Please set down the whole listing again, precisely.

• **Exercise inputs**:

--------------------

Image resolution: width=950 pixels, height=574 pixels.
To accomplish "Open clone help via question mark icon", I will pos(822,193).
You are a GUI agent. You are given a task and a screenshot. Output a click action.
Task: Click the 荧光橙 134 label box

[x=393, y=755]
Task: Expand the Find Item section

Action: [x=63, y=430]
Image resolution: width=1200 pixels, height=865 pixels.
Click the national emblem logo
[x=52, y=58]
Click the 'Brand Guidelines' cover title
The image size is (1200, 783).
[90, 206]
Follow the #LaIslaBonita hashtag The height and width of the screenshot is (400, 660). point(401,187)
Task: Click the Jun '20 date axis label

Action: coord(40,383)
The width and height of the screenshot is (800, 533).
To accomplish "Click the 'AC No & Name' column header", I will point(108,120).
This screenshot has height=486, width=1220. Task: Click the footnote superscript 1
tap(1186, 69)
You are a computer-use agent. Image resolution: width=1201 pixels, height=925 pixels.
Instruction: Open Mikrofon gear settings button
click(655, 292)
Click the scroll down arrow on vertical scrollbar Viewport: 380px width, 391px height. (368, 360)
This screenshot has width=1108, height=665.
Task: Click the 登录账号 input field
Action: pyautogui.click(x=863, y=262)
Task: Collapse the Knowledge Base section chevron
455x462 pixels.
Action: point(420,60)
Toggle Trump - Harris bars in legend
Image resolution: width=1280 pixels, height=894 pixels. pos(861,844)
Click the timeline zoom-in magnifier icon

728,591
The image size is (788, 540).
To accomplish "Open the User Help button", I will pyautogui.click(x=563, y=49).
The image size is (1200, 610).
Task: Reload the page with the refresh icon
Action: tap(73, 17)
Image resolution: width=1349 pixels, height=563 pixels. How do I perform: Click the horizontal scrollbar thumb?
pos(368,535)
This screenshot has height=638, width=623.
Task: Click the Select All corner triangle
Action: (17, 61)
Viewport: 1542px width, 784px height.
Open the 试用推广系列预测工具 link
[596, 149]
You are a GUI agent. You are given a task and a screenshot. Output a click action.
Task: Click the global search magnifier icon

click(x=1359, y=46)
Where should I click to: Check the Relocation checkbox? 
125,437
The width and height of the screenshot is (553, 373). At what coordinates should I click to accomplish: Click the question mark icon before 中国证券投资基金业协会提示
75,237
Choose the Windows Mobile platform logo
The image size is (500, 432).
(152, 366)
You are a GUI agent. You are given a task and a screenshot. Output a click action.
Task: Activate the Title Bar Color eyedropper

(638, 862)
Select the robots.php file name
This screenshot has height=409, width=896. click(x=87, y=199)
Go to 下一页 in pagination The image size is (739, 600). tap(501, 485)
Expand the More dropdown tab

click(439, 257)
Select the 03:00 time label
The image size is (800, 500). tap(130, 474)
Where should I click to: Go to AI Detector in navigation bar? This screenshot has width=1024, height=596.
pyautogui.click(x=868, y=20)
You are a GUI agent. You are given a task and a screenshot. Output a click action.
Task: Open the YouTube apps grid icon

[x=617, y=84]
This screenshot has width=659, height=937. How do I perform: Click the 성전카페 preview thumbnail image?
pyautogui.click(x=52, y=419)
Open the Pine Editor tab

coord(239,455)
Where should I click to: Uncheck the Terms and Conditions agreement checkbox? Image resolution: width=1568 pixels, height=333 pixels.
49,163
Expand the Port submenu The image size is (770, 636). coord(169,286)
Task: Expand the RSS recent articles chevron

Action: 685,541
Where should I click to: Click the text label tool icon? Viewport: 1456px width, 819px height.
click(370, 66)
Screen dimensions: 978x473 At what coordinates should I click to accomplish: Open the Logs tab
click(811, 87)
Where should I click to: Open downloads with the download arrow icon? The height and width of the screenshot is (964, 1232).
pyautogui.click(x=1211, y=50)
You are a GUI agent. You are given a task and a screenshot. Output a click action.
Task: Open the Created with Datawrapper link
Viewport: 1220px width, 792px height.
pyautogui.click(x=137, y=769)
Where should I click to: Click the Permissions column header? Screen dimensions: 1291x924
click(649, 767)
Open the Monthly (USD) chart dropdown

--------------------

• **Finished exercise**:
Image resolution: width=950 pixels, height=574 pixels.
To accomplish "Open clone help via question mark icon", I will pos(822,193).
You are a GUI agent. You are given a task and a screenshot. Output a click action.
Task: Click the 荧光橙 134 label box

[x=393, y=755]
Task: Expand the Find Item section

Action: [x=63, y=430]
Image resolution: width=1200 pixels, height=865 pixels.
Click the national emblem logo
[x=52, y=58]
Click the 'Brand Guidelines' cover title
The image size is (1200, 783).
[90, 206]
Follow the #LaIslaBonita hashtag The height and width of the screenshot is (400, 660). point(401,187)
Task: Click the Jun '20 date axis label

Action: coord(40,383)
The width and height of the screenshot is (800, 533).
To accomplish "Click the 'AC No & Name' column header", I will point(108,120).
This screenshot has height=486, width=1220. Task: Click the footnote superscript 1
tap(1186, 69)
You are a computer-use agent. Image resolution: width=1201 pixels, height=925 pixels.
Instruction: Open Mikrofon gear settings button
click(655, 292)
Click the scroll down arrow on vertical scrollbar Viewport: 380px width, 391px height. (368, 360)
This screenshot has width=1108, height=665.
Task: Click the 登录账号 input field
Action: pyautogui.click(x=863, y=262)
Task: Collapse the Knowledge Base section chevron
455x462 pixels.
Action: point(420,60)
Toggle Trump - Harris bars in legend
Image resolution: width=1280 pixels, height=894 pixels. pos(861,844)
Click the timeline zoom-in magnifier icon

728,591
The image size is (788, 540).
To accomplish "Open the User Help button", I will pyautogui.click(x=563, y=49).
The image size is (1200, 610).
Task: Reload the page with the refresh icon
Action: tap(73, 17)
Image resolution: width=1349 pixels, height=563 pixels. How do I perform: Click the horizontal scrollbar thumb?
pos(368,535)
This screenshot has height=638, width=623.
Task: Click the Select All corner triangle
Action: (17, 61)
Viewport: 1542px width, 784px height.
Open the 试用推广系列预测工具 link
[596, 149]
You are a GUI agent. You are given a task and a screenshot. Output a click action.
Task: Click the global search magnifier icon

click(x=1359, y=46)
Where should I click to: Check the Relocation checkbox? 
125,437
The width and height of the screenshot is (553, 373). At what coordinates should I click to accomplish: Click the question mark icon before 中国证券投资基金业协会提示
75,237
Choose the Windows Mobile platform logo
The image size is (500, 432).
(152, 366)
You are a GUI agent. You are given a task and a screenshot. Output a click action.
Task: Activate the Title Bar Color eyedropper

(638, 862)
Select the robots.php file name
This screenshot has height=409, width=896. click(x=87, y=199)
Go to 下一页 in pagination The image size is (739, 600). tap(501, 485)
Expand the More dropdown tab

click(439, 257)
Select the 03:00 time label
The image size is (800, 500). tap(130, 474)
Where should I click to: Go to AI Detector in navigation bar? This screenshot has width=1024, height=596.
pyautogui.click(x=868, y=20)
You are a GUI agent. You are given a task and a screenshot. Output a click action.
Task: Open the YouTube apps grid icon

[x=617, y=84]
This screenshot has width=659, height=937. How do I perform: Click the 성전카페 preview thumbnail image?
pyautogui.click(x=52, y=419)
Open the Pine Editor tab

coord(239,455)
Where should I click to: Uncheck the Terms and Conditions agreement checkbox? Image resolution: width=1568 pixels, height=333 pixels.
49,163
Expand the Port submenu The image size is (770, 636). coord(169,286)
Task: Expand the RSS recent articles chevron

Action: 685,541
Where should I click to: Click the text label tool icon? Viewport: 1456px width, 819px height.
click(370, 66)
Screen dimensions: 978x473 At what coordinates should I click to accomplish: Open the Logs tab
click(811, 87)
Where should I click to: Open downloads with the download arrow icon? The height and width of the screenshot is (964, 1232).
pyautogui.click(x=1211, y=50)
You are a GUI agent. You are given a task and a screenshot. Output a click action.
Task: Open the Created with Datawrapper link
Viewport: 1220px width, 792px height.
pyautogui.click(x=137, y=769)
Where should I click to: Click the Permissions column header? Screen dimensions: 1291x924
click(649, 767)
Open the Monthly (USD) chart dropdown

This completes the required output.